(Entries provided begins)
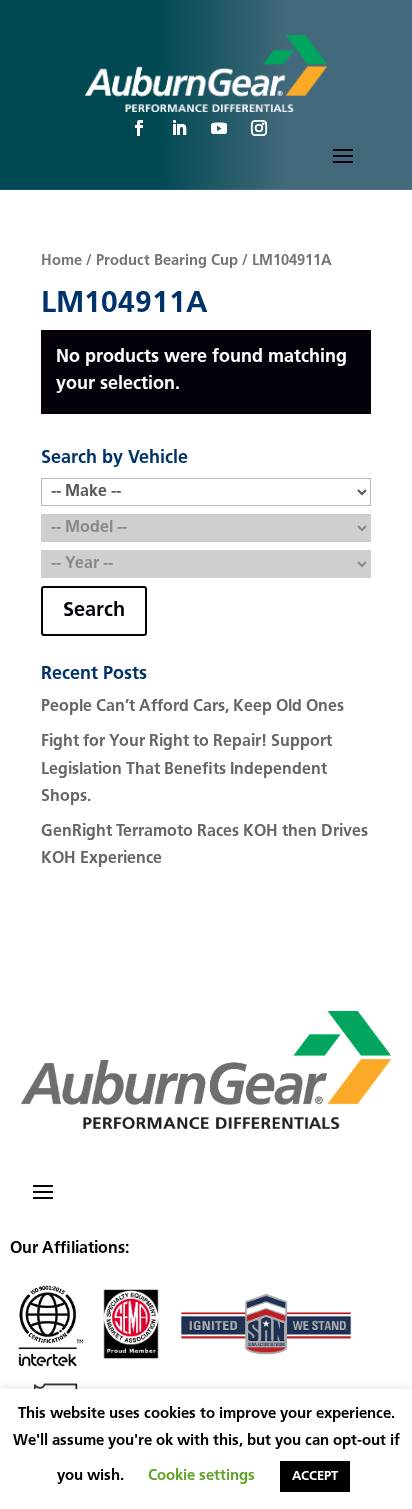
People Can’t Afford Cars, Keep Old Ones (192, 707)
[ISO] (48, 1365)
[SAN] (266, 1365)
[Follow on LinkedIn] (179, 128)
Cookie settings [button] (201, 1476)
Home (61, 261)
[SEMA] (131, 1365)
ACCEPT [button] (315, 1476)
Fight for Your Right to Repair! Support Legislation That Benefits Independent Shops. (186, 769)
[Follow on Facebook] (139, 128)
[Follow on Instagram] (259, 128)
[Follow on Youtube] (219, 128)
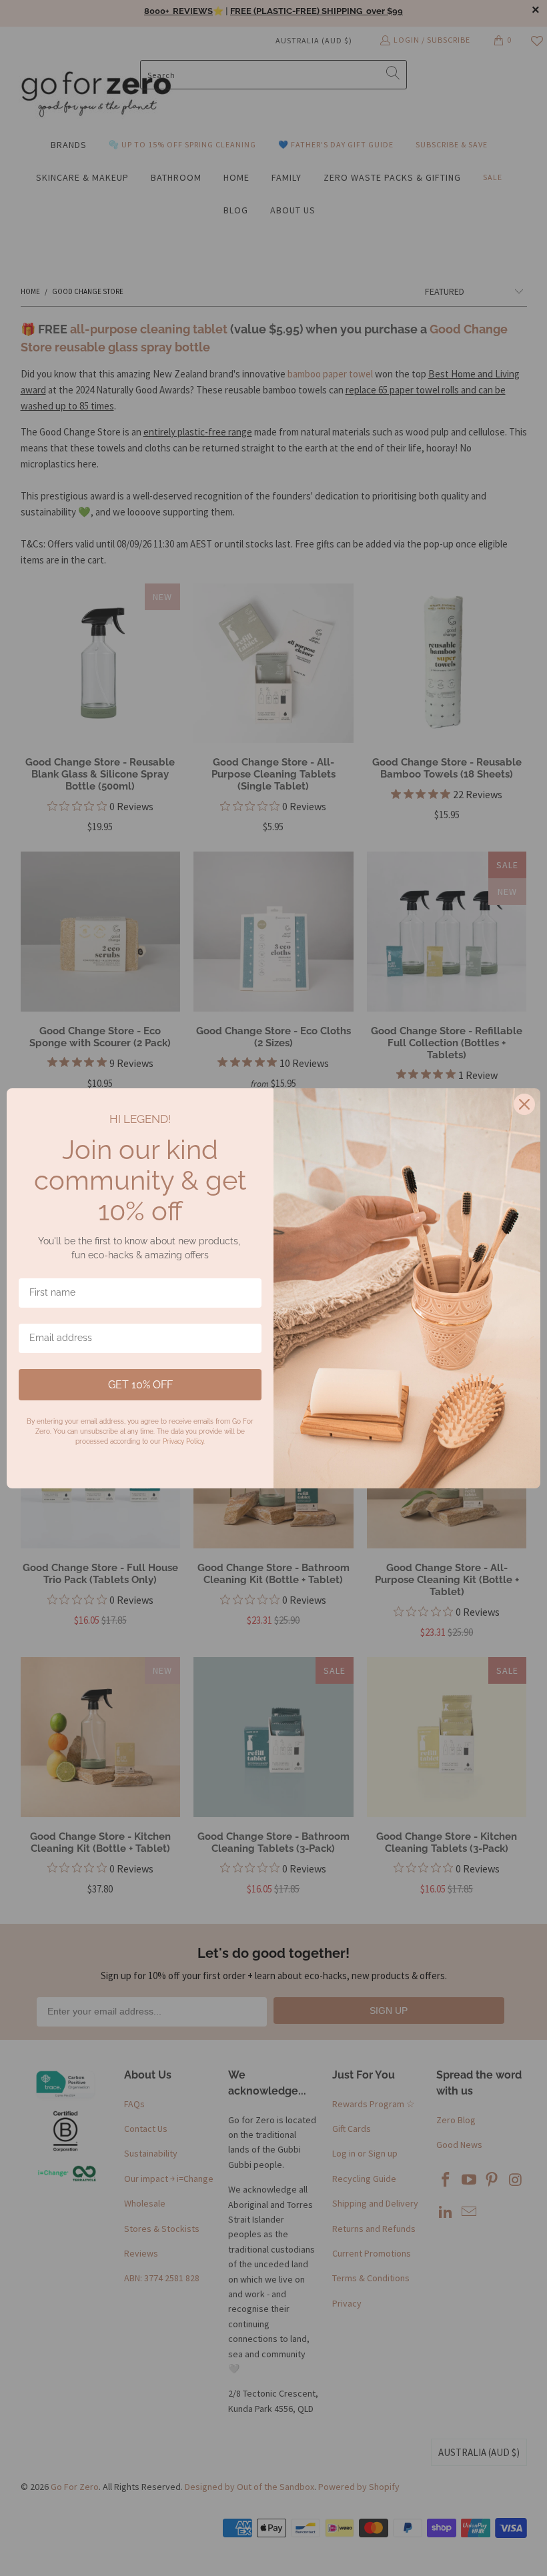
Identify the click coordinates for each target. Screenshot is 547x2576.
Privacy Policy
(Entries provided ends)
• **Work instructions**
In the records above, find the lines holding "button". Copy each one.

• **Answer box**
Cookie settings [button] (201, 1476)
ACCEPT [button] (315, 1476)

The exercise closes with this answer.